I wouldn't trust the parole officer so much, since some of them are sadistic liars. You'll have to do the research, maybe consult with legal types...


----------



## Mouse (Feb 20, 2008)

it's 90% likely to show up... but if you're far enough away from the original state, they won't bother. costs them too much money, time and paperwork. I've had warrants in PA and got my name run several times across the country (even NYC, which is mad close) and they always just warned me or lectured me to "get it taken care of blah blah" petty warrants aren't worth their time.

now, if your warrant is for something kinda big like grand larceny or assault or a large possession charge, then i'd be a lil bit worried. My warrants were always FTA's for minor offenses.


----------



## Clit Comander (Feb 20, 2008)

possum said:


> ok im on probation in colorado and im thinking about leaving. will it show up if a cop runs my info in another stae?

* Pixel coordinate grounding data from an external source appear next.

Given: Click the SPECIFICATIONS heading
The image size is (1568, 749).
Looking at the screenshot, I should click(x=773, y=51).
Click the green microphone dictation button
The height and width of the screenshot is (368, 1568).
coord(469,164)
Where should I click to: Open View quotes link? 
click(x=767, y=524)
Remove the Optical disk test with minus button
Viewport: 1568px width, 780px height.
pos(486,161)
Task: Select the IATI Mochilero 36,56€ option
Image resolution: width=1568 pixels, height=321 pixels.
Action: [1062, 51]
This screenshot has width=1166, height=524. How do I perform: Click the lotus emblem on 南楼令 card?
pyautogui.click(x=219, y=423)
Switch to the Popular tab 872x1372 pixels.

one of my hommies has warrents in colorado, i've traveled with him all over this CUNTry, and we haven't had any problems, we were even aressted in L.A and they didn't say shit about it. I think 1 have 2 warrents in oregon, and im in colorado right now and i haven't had any problems. They are all falure to apear for misdeminor charges. like tresspassing on railroad property, and camping tickets. no felonies, felonies are completely different.


----------



## Beegod Santana (Feb 21, 2008)

Probation is pretty different from having warrents. I was just put on unsupervised probation in mass and was told (by my lawyer and parole officer) I'm free to leave the state to visit people, I just have to notify them within 48hrs of moving of changing jobs. Since I'm unsupervised (meaning I won't be called in for random drug screens and what not) they basically never intend on calling me in, unless I'm arrested again. If you are being randomly tested however, you could get fucked for not reporting if they try to call you in, which would lead to warrants, which would mean you could possibly be extradited if you get your shit run by the cops, but by what mouse and clit said, that doesn't seem very likely. A good friend of mine got extradited from montana to georgia, but he was wanted on felony drug violations. Find out if a probation violation is more than a misdemeanor is colorado, if its not, I'd just leave.


----------



## Clit Comander (Feb 21, 2008)

Beegod Santana said:


> Probation is pretty different from having warrents. I was just put on unsupervised probation in mass and was told (by my lawyer and parole officer) I'm free to leave the state to visit people, I just have to notify them within 48hrs of moving of changing jobs. Since I'm unsupervised (meaning I won't be called in for random drug screens and what not) they basically never intend on calling me in, unless I'm arrested again. If you are being randomly tested however, you could get fucked for not reporting if they try to call you in, which would lead to warrants, which would mean you could possibly be extradited if you get your shit run by the cops, but by what mouse and clit said, that doesn't seem very likely. A good friend of mine got extradited from montana to georgia, but he was wanted on felony drug violations. Find out if a probation violation is more than a misdemeanor is colorado, if its not, I'd just leave.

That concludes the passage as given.